Among his more infamous statements was that “Christianity must change or die” turned out to be prophetically true. Under his leadership as the episcopal bishop of Newark from June 1976 until his retirement in 2000, he began a reign of terror against orthodoxy that included first ordaining a known homosexual to the priesthood, (a man who later died of AIDS), penning a Koinonia Statement in support of homosexuals and writing 12 theses that totally rubbished the Christian faith. Here are some samples:

On God. “Understanding God in theistic categories as “a being, supernatural in power, dwelling somewhere external to the world and capable of invading the world with miraculous power” is no longer believable. Most God talk in liturgy and conversation has thus become meaningless.”

On Jesus — the Christ. “If God can no longer be thought of in theistic terms, then conceiving of Jesus as “the incarnation of the theistic deity” has also become a bankrupt concept.

Atonement Theology. “Atonement theology, especially in its most bizarre “substitutionary” form, presents us with a God who is barbaric, a Jesus who is a victim and it turns human beings into little more than guilt-filled creatures. The phrase “Jesus died for my sins” is not just dangerous, it is absurd.”

He called “Original Sin” pre-Darwinian mythology and post-Darwinian nonsense.

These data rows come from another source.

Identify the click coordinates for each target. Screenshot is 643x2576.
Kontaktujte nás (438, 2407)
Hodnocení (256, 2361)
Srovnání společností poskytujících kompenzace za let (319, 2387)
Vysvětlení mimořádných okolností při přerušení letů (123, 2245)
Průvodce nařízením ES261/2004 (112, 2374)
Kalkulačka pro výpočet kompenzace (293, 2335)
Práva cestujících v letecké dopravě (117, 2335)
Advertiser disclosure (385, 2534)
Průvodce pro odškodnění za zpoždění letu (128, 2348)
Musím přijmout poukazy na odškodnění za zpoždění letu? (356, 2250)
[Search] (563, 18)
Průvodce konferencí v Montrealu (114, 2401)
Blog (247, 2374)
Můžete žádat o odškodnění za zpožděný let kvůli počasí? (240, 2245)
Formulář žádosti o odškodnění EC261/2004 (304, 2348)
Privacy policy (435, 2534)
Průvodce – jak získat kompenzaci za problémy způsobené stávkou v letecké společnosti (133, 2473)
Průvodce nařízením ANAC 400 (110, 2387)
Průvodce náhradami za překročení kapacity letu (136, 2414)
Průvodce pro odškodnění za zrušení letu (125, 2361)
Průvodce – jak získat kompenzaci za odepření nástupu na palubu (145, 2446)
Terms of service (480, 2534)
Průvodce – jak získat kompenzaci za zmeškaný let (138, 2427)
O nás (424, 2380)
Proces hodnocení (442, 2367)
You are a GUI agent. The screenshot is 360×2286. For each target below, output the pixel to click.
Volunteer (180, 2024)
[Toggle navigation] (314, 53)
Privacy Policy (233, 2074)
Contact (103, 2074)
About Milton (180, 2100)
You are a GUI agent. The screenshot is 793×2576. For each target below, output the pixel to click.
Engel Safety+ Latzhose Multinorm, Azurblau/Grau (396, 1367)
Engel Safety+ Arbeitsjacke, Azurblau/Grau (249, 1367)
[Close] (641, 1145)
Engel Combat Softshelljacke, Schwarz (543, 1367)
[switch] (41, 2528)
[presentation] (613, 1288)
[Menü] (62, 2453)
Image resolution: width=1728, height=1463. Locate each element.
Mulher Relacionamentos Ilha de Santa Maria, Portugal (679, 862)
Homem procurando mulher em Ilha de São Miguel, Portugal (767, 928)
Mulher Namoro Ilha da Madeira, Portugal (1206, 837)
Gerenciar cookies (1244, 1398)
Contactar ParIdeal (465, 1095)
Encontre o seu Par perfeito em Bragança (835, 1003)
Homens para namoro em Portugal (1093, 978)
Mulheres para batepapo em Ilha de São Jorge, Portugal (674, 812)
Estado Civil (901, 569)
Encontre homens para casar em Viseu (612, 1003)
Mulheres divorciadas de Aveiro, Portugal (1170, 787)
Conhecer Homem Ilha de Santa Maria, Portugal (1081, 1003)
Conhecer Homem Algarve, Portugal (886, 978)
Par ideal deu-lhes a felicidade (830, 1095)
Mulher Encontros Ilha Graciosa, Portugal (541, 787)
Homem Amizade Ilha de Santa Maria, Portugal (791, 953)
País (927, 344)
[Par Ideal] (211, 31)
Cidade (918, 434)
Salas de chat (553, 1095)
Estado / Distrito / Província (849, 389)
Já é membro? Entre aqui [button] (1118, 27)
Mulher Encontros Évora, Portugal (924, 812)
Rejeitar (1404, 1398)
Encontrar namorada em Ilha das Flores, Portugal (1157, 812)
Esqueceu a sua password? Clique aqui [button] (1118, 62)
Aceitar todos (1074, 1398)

Bishop Spong would later slam the literalist view of Scripture held by Billy Graham, saying in 2000, “If Christianity is to survive … it will have to evolve radically beyond the images employed by Billy Graham.”

Many considered him a Unitarian in the last years of his life.

His shrill revisionism, his bullying of orthodox bishops cowed the House of Bishops from ever bringing up charges of heresy against him. One mild rebuke for ordaining a known homosexual to the priesthood brought this response from Bishop William Frey, dean of Trinity School for Ministry, characterizing the bishops’ action as a mild reprimand. “Some have said this is a gun pointed at the head of Spong,” he said. “But it’s really a water pistol.”